On Monday we outlined that volatility in the US was simply too low and that US equity volatility had not been pricing in the global Emerging Markets risk off sentiment. We suggested:

“VIX on the other hand continues trading extremely complacent. We agree the SPX index doesn’t move much on a daily basis, but should the Emerging Market crisis go global, VIX will at some stage need to start pricing this risk as well”.

During the course of the week, US equity volatility has spiked rather substantially.

NASDAQ volatility, VXN, is up 35% from lows we saw a few days ago.

The broader fear index, the VIX, is up approximately 30% during the same time.

Our favourite options philosopher, Nassim Taleb, has written many books worth reading for the active traders. One of the best conclusions is:

“Don’t buy volatility (protection) when you must, buy volatility when you can”

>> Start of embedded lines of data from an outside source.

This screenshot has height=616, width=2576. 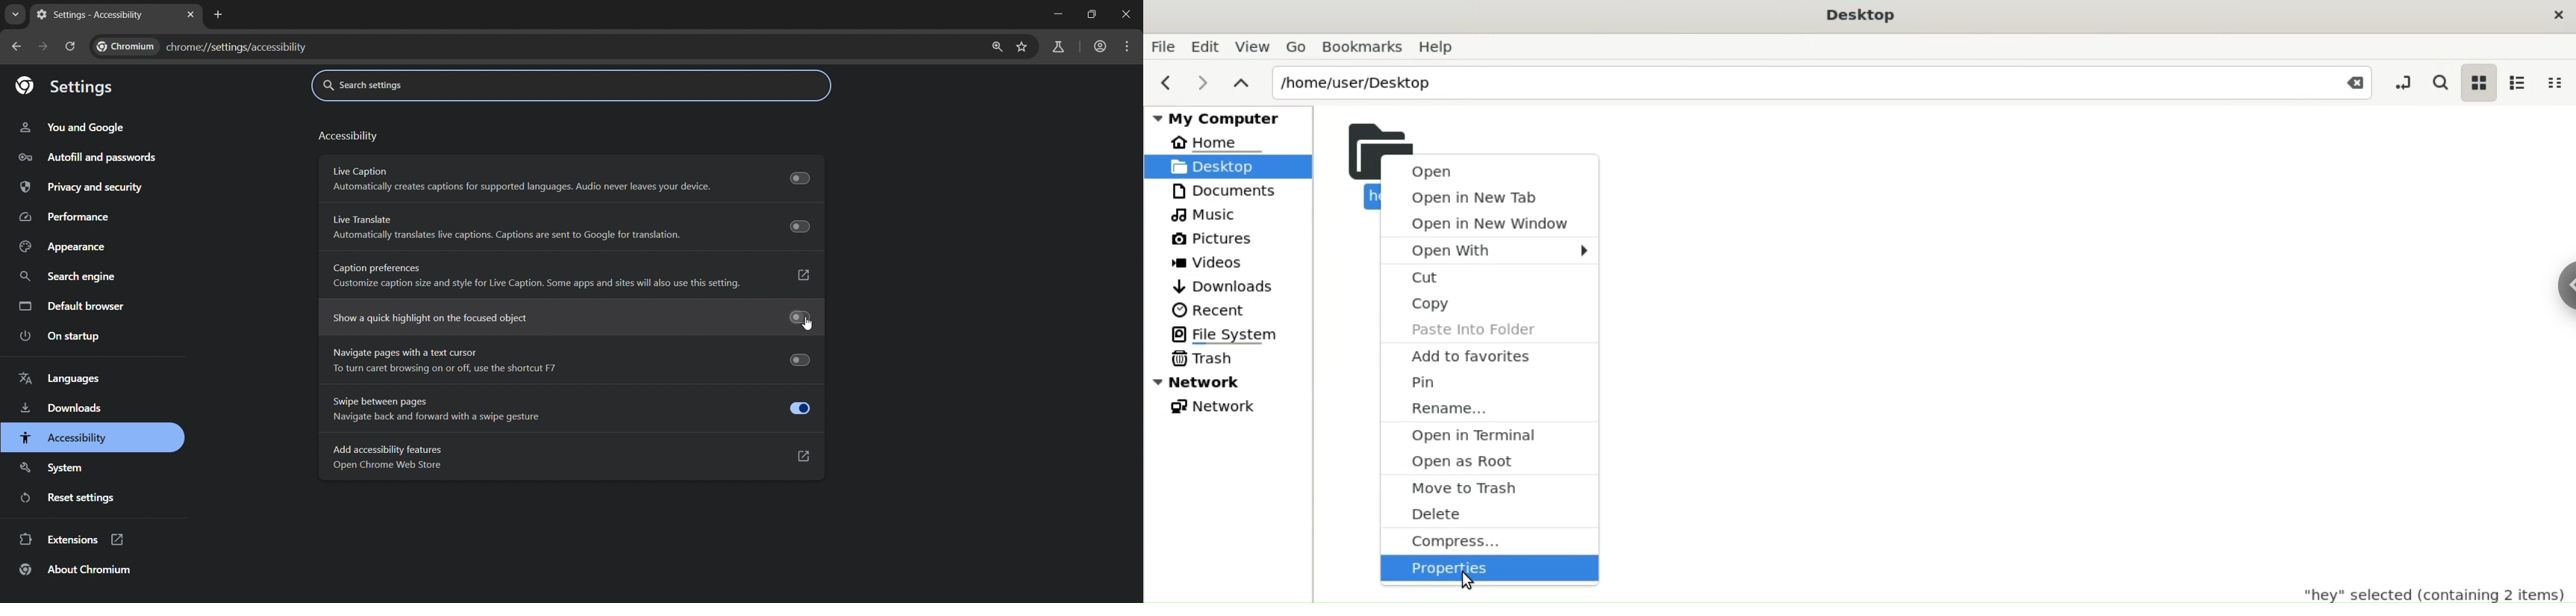 What do you see at coordinates (809, 327) in the screenshot?
I see `cursor` at bounding box center [809, 327].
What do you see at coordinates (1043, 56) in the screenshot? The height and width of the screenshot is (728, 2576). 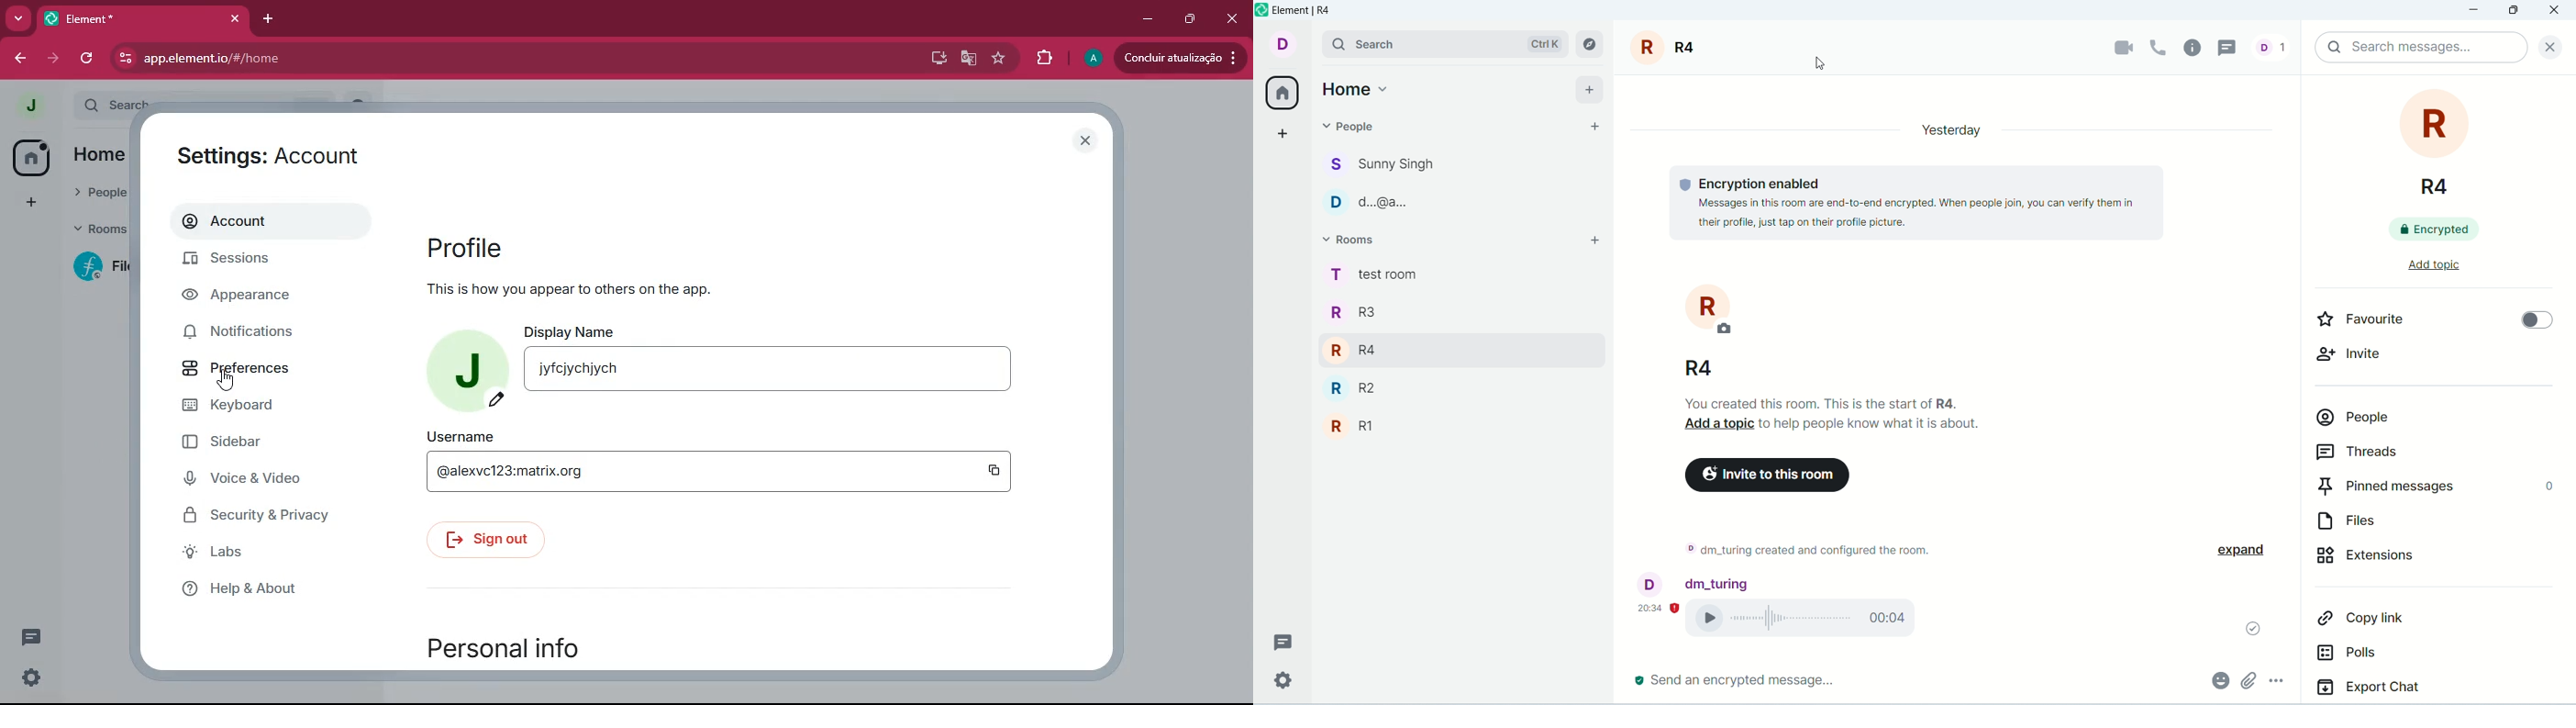 I see `extensions` at bounding box center [1043, 56].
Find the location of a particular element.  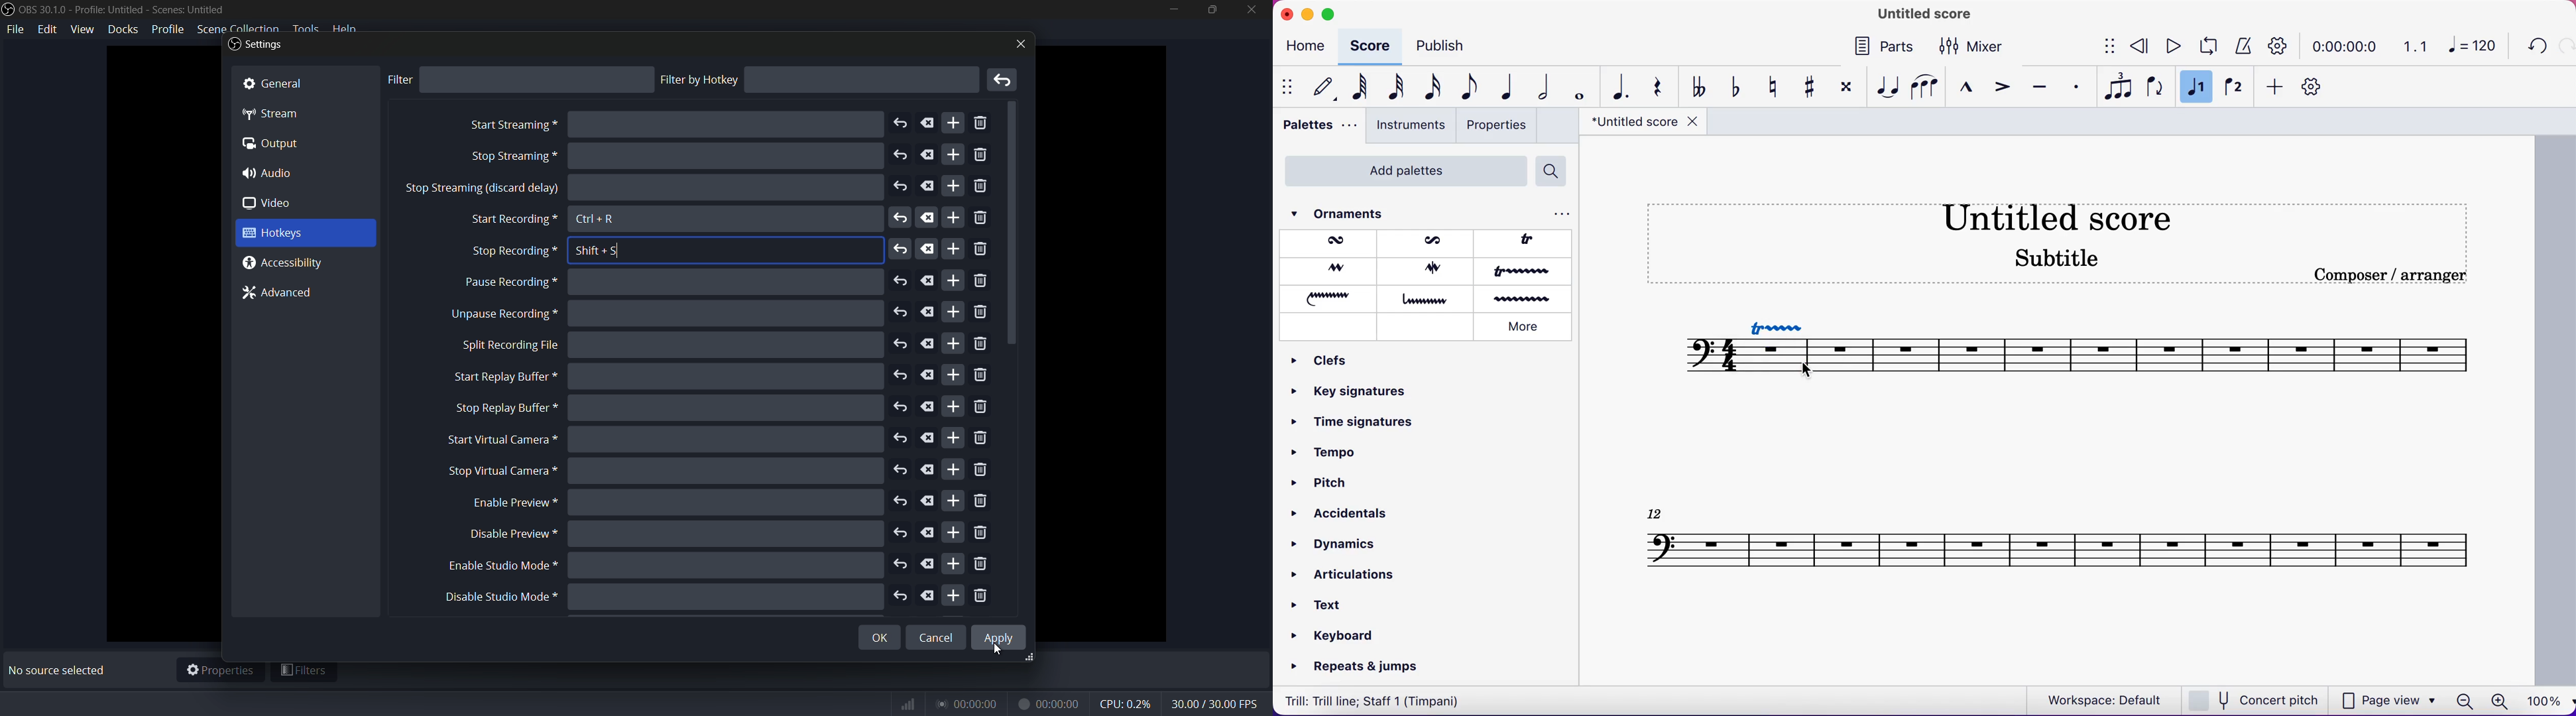

add more is located at coordinates (955, 469).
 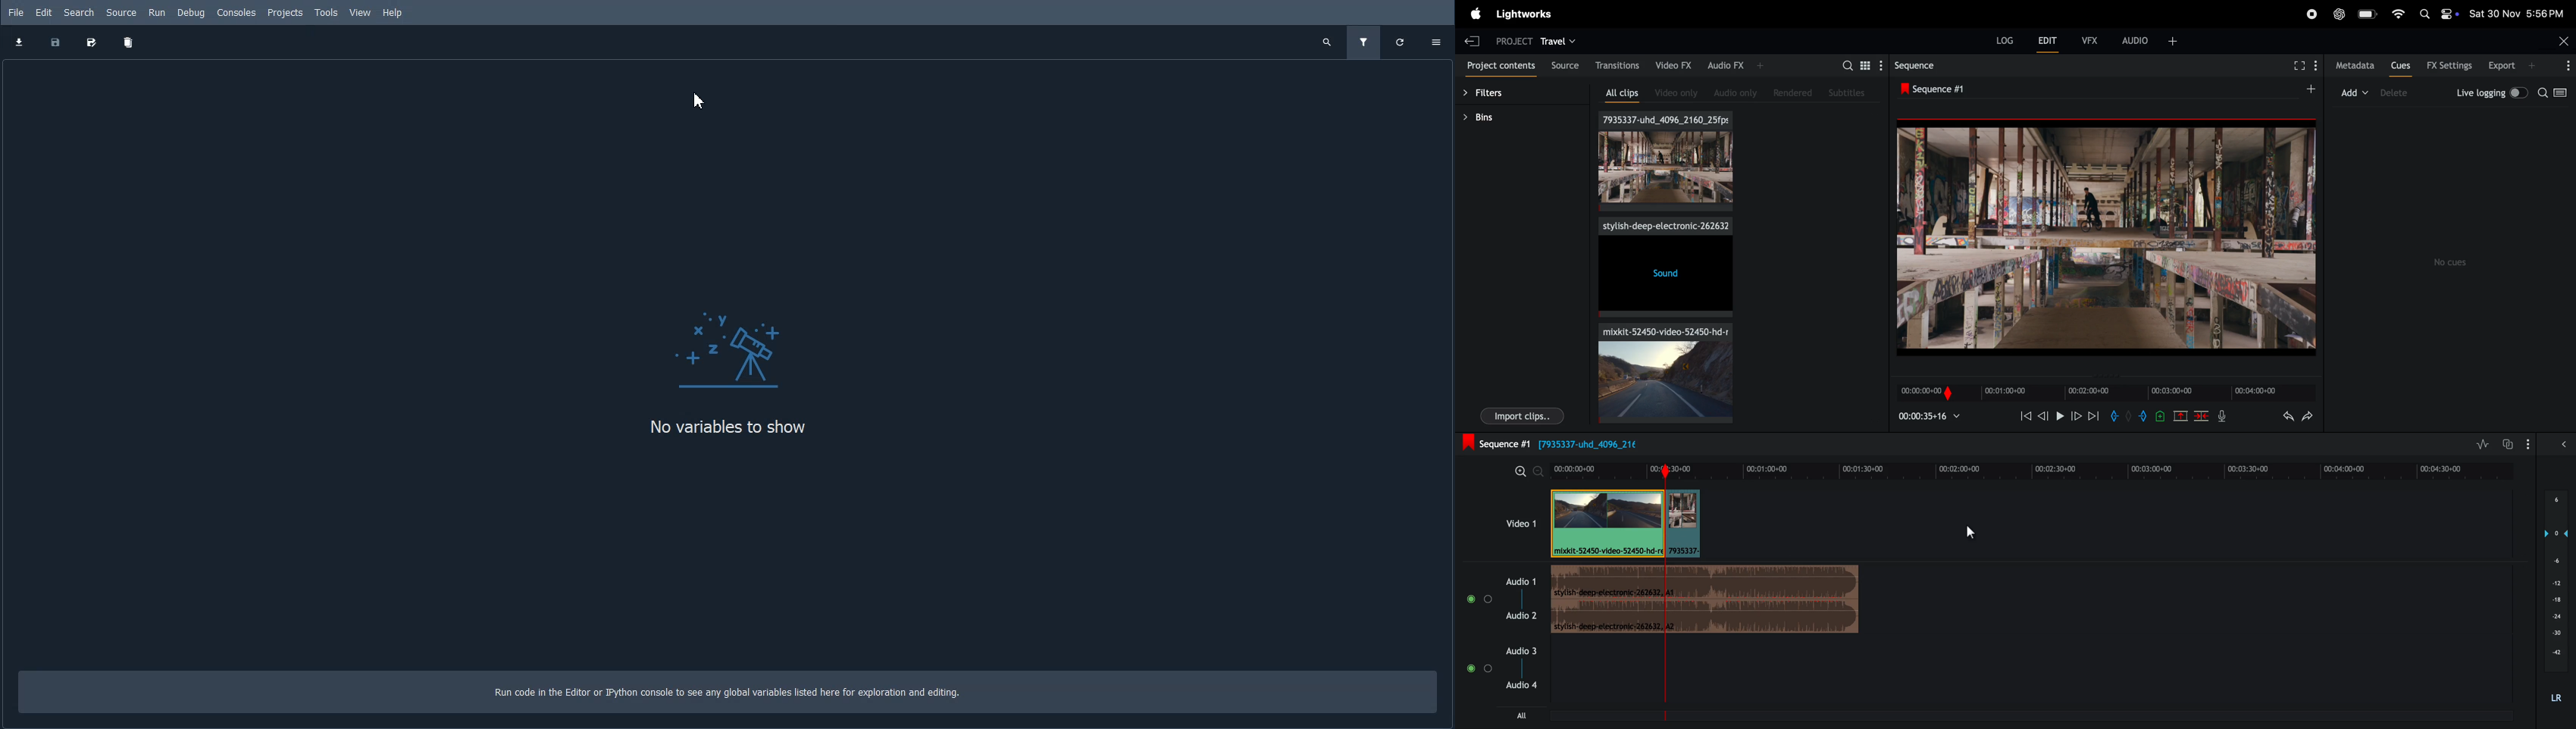 I want to click on light works, so click(x=1527, y=14).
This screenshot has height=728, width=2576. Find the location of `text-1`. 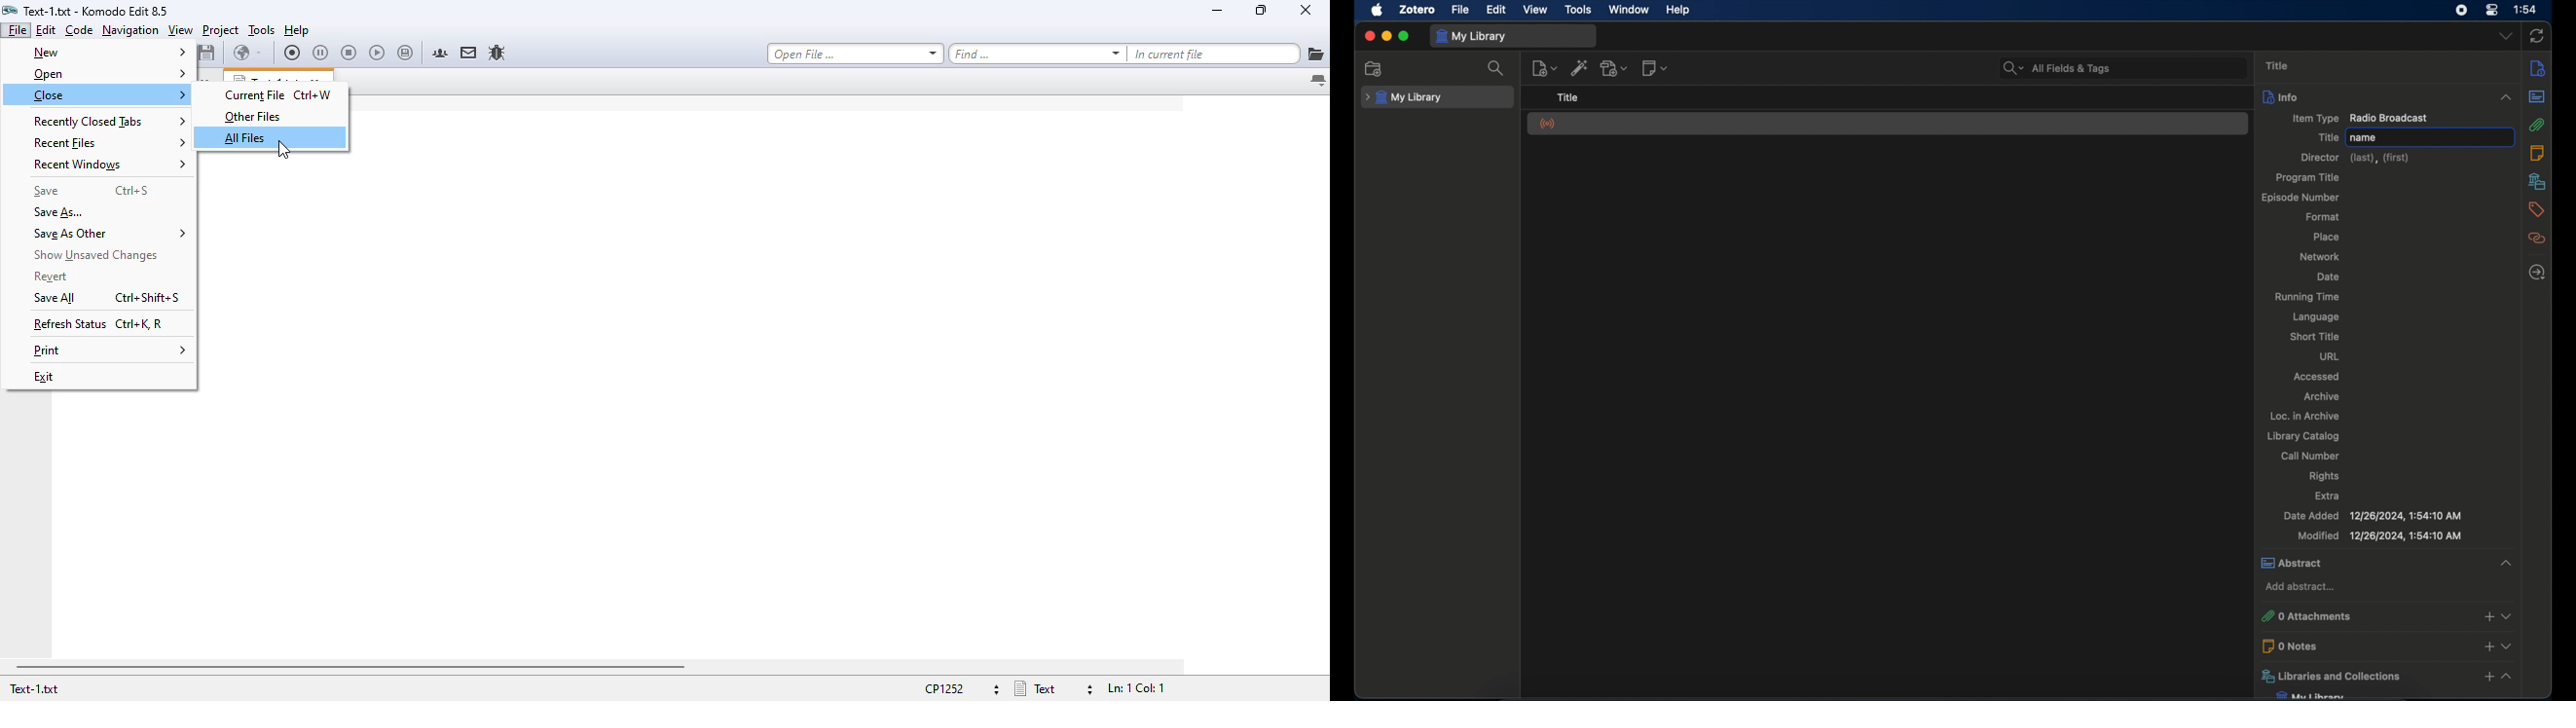

text-1 is located at coordinates (96, 11).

Running to buy protection in form of volatility is probably a late trade for the short term. Volatility is a mean reverting asset over time and chasing it is often not a great strategy.

Below chart shows the CBOE put/call index. We have seen a huge jump in people buying puts compared to calls, ie investors buying protection. This is often proved to be a short term contrarian signal, ie people buy protection too late.

For now SPX still remains trading within the positive trend. The short term opportunity of using VIX as the optimal EM risk hedge played out well but is at these levels not offering the same attractive risk/reward scenario.